## The problem
Search the records below for the string "computer" and copy each line where it turns up.

## Material to process
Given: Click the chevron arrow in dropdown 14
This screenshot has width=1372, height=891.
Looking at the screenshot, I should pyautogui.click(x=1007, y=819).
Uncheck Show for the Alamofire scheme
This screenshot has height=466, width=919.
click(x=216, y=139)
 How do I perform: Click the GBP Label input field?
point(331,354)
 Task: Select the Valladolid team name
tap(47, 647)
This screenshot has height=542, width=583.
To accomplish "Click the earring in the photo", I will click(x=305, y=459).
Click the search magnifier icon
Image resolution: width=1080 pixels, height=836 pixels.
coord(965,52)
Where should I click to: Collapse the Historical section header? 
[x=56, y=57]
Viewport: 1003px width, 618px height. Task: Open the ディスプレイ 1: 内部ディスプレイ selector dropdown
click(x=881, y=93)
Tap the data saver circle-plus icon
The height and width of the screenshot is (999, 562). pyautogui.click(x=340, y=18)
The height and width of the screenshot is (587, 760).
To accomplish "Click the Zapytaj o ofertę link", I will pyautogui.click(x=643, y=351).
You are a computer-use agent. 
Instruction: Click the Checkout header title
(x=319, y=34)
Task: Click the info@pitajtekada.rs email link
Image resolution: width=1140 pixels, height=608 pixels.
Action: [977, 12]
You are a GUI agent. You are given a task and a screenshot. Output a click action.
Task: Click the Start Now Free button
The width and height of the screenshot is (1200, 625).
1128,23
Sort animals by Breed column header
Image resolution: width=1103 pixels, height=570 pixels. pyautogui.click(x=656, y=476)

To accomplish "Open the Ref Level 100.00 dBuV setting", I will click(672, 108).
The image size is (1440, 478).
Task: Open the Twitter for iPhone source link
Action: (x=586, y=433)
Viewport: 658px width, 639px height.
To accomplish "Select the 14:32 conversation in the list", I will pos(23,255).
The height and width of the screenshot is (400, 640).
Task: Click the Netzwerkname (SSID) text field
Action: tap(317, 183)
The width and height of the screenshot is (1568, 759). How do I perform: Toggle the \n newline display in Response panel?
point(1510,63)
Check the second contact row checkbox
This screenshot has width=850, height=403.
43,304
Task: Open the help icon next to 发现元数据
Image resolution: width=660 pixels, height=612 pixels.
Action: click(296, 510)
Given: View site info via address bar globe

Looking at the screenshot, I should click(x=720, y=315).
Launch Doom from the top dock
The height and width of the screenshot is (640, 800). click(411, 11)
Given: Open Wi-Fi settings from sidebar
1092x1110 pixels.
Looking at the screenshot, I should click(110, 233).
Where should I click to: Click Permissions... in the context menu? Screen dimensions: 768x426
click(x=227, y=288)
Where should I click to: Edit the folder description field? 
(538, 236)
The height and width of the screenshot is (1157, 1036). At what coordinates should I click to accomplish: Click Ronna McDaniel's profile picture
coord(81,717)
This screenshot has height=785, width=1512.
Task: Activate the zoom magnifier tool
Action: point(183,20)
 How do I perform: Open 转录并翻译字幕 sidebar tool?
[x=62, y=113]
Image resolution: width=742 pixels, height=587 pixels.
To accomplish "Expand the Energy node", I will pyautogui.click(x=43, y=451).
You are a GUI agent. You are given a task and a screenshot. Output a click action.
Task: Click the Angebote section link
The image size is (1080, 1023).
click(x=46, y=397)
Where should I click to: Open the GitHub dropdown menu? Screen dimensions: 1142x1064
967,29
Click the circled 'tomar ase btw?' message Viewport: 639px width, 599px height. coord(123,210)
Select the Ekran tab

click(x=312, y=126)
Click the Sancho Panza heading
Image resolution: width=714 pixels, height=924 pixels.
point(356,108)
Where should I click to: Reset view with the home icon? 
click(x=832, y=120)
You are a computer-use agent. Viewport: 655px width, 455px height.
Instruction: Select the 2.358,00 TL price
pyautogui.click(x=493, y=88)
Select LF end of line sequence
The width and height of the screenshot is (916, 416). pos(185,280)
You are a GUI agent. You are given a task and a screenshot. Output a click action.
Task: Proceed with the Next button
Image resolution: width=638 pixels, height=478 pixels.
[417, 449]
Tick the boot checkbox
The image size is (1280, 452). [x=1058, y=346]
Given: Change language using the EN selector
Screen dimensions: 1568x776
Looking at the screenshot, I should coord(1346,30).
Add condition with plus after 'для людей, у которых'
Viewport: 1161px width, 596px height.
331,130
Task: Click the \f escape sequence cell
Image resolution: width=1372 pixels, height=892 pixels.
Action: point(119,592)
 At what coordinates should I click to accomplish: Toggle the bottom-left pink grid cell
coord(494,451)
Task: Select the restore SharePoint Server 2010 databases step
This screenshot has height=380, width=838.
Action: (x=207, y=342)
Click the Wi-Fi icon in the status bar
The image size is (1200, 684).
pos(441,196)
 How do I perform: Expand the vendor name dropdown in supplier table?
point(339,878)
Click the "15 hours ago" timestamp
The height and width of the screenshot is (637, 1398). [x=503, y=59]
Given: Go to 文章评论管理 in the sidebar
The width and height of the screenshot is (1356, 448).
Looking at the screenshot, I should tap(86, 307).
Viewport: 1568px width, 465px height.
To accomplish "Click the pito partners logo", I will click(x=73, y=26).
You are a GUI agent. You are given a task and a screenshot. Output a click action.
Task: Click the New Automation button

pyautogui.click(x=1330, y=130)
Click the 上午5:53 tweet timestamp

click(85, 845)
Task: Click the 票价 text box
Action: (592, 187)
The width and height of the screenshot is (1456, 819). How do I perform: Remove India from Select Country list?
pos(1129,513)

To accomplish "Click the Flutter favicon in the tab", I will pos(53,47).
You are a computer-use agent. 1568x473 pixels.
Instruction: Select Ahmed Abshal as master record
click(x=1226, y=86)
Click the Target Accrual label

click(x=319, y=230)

## Written solution
You are a computer-use agent. 
You are a computer-use agent. Viewport: 655px width, 455px height.
You are a computer-use agent. 1568x473 pixels.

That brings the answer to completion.